If you're using it correctly it isn't a problem. If you're that paranoid consider a dead-man's switch.
Am I in a commercial or something?
You can achieve the same thing using separate encrypted containers. If you love encFS so much then use it what the fuck is stopping you?
No, your lack of knowledge is not reality.
Not really. It takes longer to cook ramen noodles.
No I don't.
I think a simple "your retarded" would have been simpler. Because clearly you don't understand dick about computers.
STOP ignoring BadTunnel. This flaw affects Linux since 2012, but BadTunnel affects EVERY SINGLE WINDOWS VERSION SINCE WINDOWS 95.
Think about it. Which one is worse; an 11-year old flaw, or a 4-year old flaw?
I do not believe you. Then why they make articles about linux but not windows, if windows has same bug?
Please stop replying to the retard, you are only encouraging him
I didn't say secondary, I said extended. And I'm not wrong you fucker because VeraCrypt even admits it on their own website, that it doesn't work on extended.
veracrypt.codeplex.com
No I didn't. I said 1000 is not good, but 500000 is shit. I rather choose 1000 than 500000. But if was custom I'd choose maybe 20000-50000.
You haven't answered.
No one cares about bug in veracrypt?
Bullshit. Many of proprietary software that was last updated years ago is still 100% useful.
How it's comical? Explain.
Now starting ad personam
>merriam-webster.com
No. I haven't said "encryption". I said "encryption of files and folders".
Again ad personam
Really? A shortcut? What happens then if a web browser wants to save a new file to C/Docs/user/browser/newfolder/newfle.file?
EncFS or BestCrypt can encrypt files/folders in place, you can only decrypt them while using them. So you can store some project inside it, and only have decrypted when you are working on it, which can be 5% of time you spend at PC. This is possible with trucrypt/veracrypt but much less user friendly as you need mount as separate disk, and you need a fixed size container that doesn't grow. So enjoy 100MB file when using 1MB.
If encryption doesn't encrypt when PC is running, what's the point of?
What you mean by correctly? They only need to wait until you boot your PC and knock to door pretending to be a postman or someone.

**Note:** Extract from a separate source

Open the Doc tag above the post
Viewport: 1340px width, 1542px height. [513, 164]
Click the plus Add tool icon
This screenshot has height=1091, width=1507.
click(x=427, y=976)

Will you shutdown PC every time anybody is knocking door?
Another discussion error from you
Truecrypt containers are fixed size and have to be mounted as drive. encFS - there isn't good mature port on windows.
That's a fact. You have few partitions. You play music from one partition = it has to be mounted. And all files on it are accessible. And if you use same password/hash for each partition they have all of them.
It's very slow if you wanted to be secure and hibernate/shutdown on every door knock.
So what CPU do you have? What architecture?
It's opposite, you don't understand but repeat everything you read on mainstream shit.
Your post got me thinking.
If we get the OP to dig an autism-fuelled tunnel directly through the earth, would it be feasible to build a gravity/planetary-spin assisted space launch program using it?
>nakedsecurity.sophos.com
>darkreading.com
>securityaffairs.co
You dumb idiot. That windows flaw is 10 times less severe than linux one.
Windows BadTunnel needed:
1. click on a link, open a Microsoft Office document or plug in a USB drive.
2. RUNNING "NetBIOS over TCP/IP" service
3. Enabled NetBIOS in internet connections
4. Lack of Firewall (otherwise it would block)
So you needed all those 4 things. Because of that my Windows is not vulnerable and wasn't even years ago.
You talking as if an exploit that requires IP spoofing to do actual damage is severe.
His autism might fuel the planet's energy needs for years to come.